I have found this has become a matter of considerable pride on the part of the Japanese. It is extremely important to us for other reasons that we continue good relations with the Japanese. It is a very small thing for us to make a gesture of support and approval of that particular project if for no other reason than to please the Japanese. There are other reasons, and I think it is too bad that we have done nothing about it—absolutely nothing—and it was one of these little ideas that I think would be worthwhile. It won't remake the world. It would entail relatively small amounts of money but could have great influence upon the attitude of one of the most important communities in the world to us, and that is the Japanese nation.

Senator PERCY. Carl Marcy was here testifying for a $50 million grant over a period of years. He would take that small fraction of the $722 million requested for military aid to Vietnam, that we did not authorize, and provide it for the U.N. University.

Mr. FULBRIGHT. I don't care from where you take it but it certainly is something worthwhile to be considered.

CONSUMER NATIONS SHOULD HAVE SAME RIGHTS AS PRODUCER CARTELS

Senator PERCY. One last question, because I would like to yield to Senator Biden.

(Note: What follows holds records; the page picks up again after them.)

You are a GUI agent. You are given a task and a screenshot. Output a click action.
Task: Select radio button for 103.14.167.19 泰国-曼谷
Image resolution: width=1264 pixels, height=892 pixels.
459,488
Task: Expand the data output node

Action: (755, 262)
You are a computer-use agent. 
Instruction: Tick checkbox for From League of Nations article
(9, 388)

The Charter of Economic Rights and Duties provided in effect that producer cartels would be encouraged in all types of commodities but that consumer organizations would be discouraged and would be looked upon almost as an unfriendly act.

Is it realistic to feel that it is all right for producers to get together and fix prices but not all right for consumers to get together, because in oil, for example, the consumers are the only ones trying to exercise a little restraint on consumption which serves the interests of the producers by extending their reserves longer?

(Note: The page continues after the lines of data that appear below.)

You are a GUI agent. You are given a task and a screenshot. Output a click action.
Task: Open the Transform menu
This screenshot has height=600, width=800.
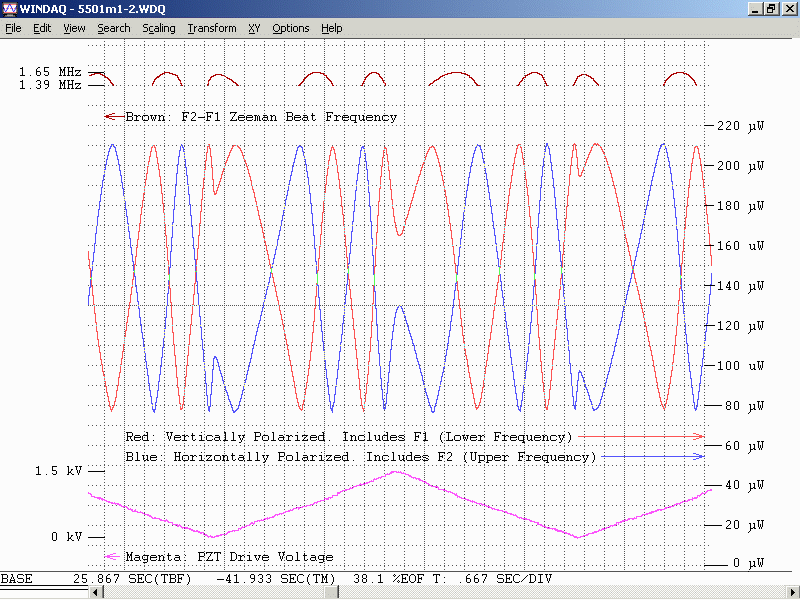(x=211, y=28)
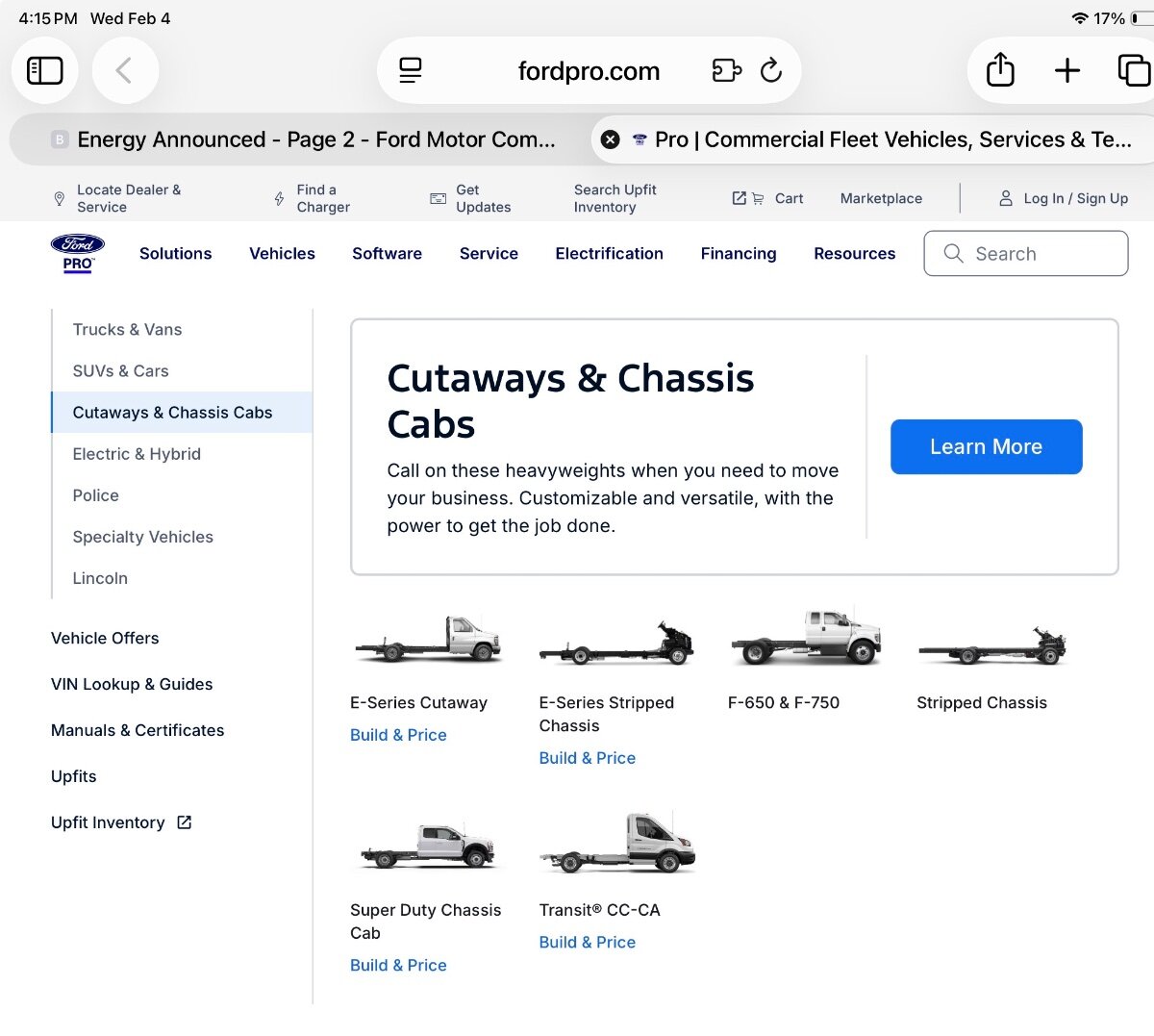Viewport: 1154px width, 1036px height.
Task: Toggle the Safari sidebar panel icon
Action: 45,70
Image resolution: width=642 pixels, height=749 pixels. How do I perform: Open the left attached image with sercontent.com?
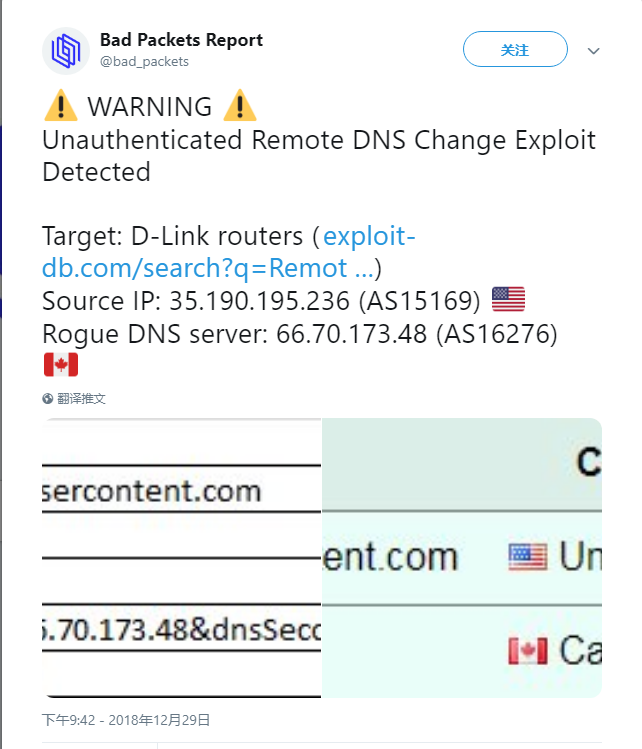[181, 557]
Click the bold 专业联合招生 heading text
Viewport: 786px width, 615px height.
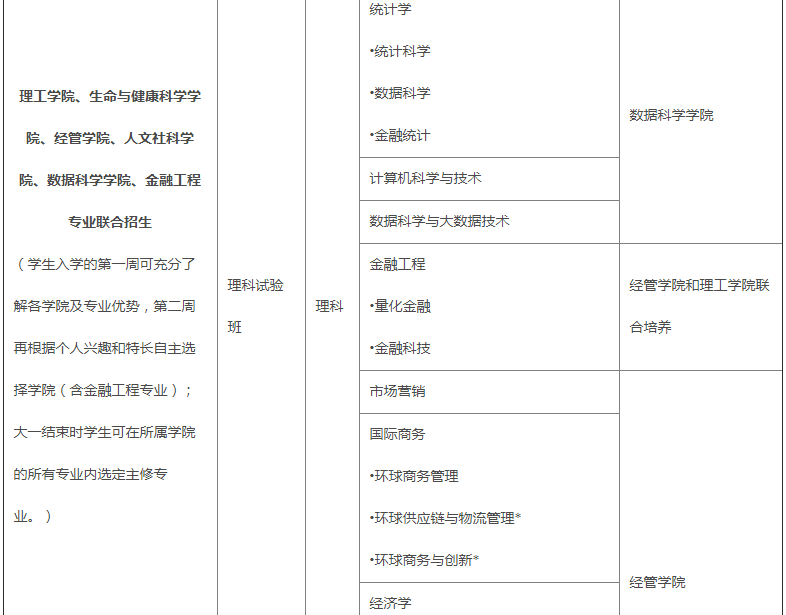110,222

Mr. FULBRIGHT. I don't think it is reasonable at all. I agree with you. They can't have it both ways. It is clear to me they can't expect that to be true. The consumers ought to get that same right.

Senator PERCY. Thank you very much.
The CHAIRMAN. Senator Biden.
Senator BIDEN. Thank you.

ASSESSMENT OF PROPOSED ACTION DENYING ISRAEL SEAT

Senator Fulbright, it is always a pleasure to listen to you and I sincerely regret not having had the opportunity to serve on this committee when you were its chairman. I always found you make a good deal of sense.

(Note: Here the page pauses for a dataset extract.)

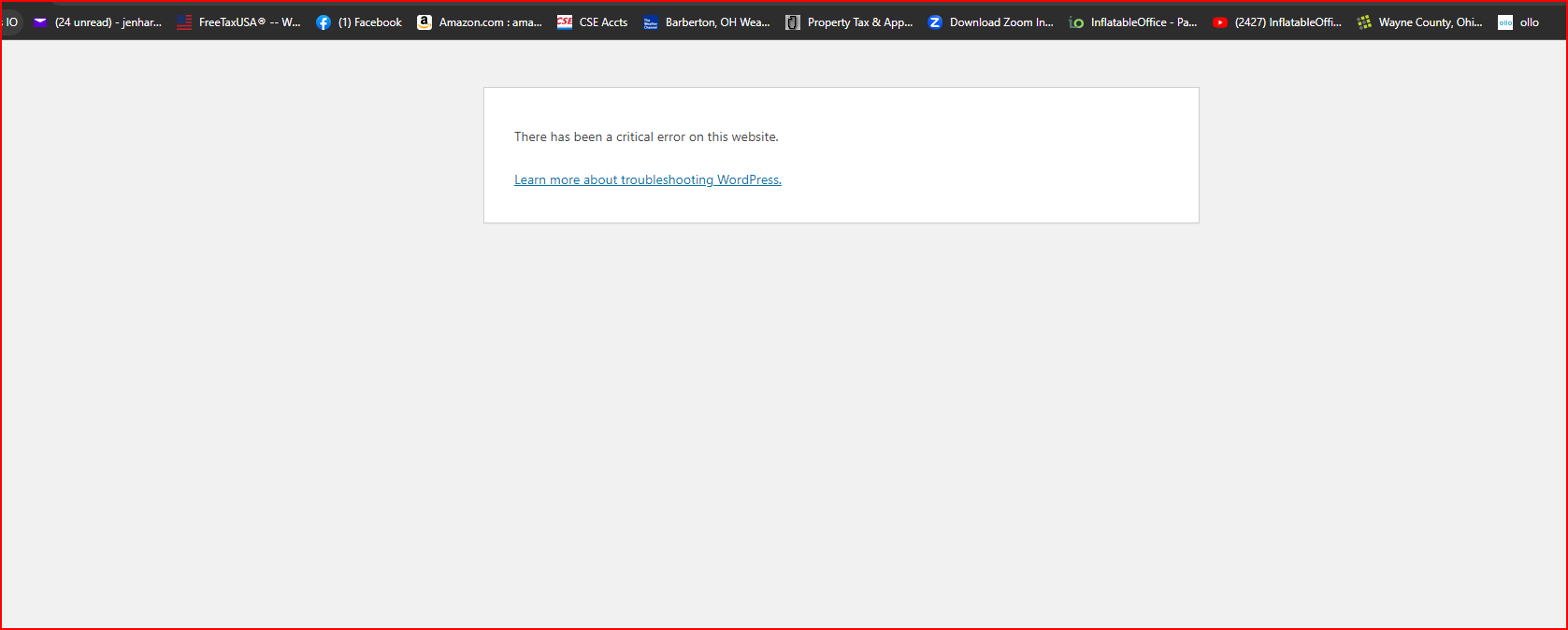Click the Weather Channel favicon
Screen dimensions: 1568x630
[x=651, y=22]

I just have a couple of specific questions. I know my senior colleagues would like to get back to some of the broader philosophical questions you have raised in your paper. Then I will yield.

One question I do have concerns what Justice Goldberg said yesterday, as reported, I believe in the Washington Post, “A movement is underway to deny Israel its proper place in the General Assembly and in specialized agencies”. Mr. Goldberg said this would be unconstitutional as was the exclusion of South Africa from last year's General Assembly debate. To block the move Mr. Goldberg said "the U.S. should serve notice that it will vote against it and would take further steps of freezing our prorata contribution to the Assembly expenses if Israel is illegally denied its seat in the Assembly. We must be extremely careful to keep our record.” Now, Senator Fulbright, assuming that the General Assembly does take that action, do you concur with the assessment of Ambassador Goldberg that we should, in fact, freeze our contribution—a step viewed by him as a punitive action?

Mr. FULBRIGHT. I hesitate to recommend this business of refusing to participate if they don't do what we say. However, I would do whatever I could to prevent them taking the action with regard to Israel just as I said I disapprove and think we ought to do everything we cån about the exclusion of South Africa, however we feel about the practice they are engaged in. According to recent reports in the paper, South Africa is beginning to respond by taking some minor action as a result of the criticism that has been leveled against them. This is a matter which, of course, I find very difficult to talk about having come from the South and been subject to criticisms which I think were unfair by many of my northern friends in the United States. This racial matter is a very difficult one. It has been very difficult in our own country. It is still difficult in Boston, for example. It all depends on where these things arise. People far off can be very magnanimous about it, but when it comes home-even to Boston, that jewel of our intellectual life—they have this reaction. I have great sympathy for the problems that have arisen in South Africa as a result of long history. I do not think they are barbarious people and something can be worked out that is mutually acceptable. That is why I think the U.N., when it goes so far as to exclude them, goes too far. As I said, and as Justice Goldberg said, it is unconstitutional.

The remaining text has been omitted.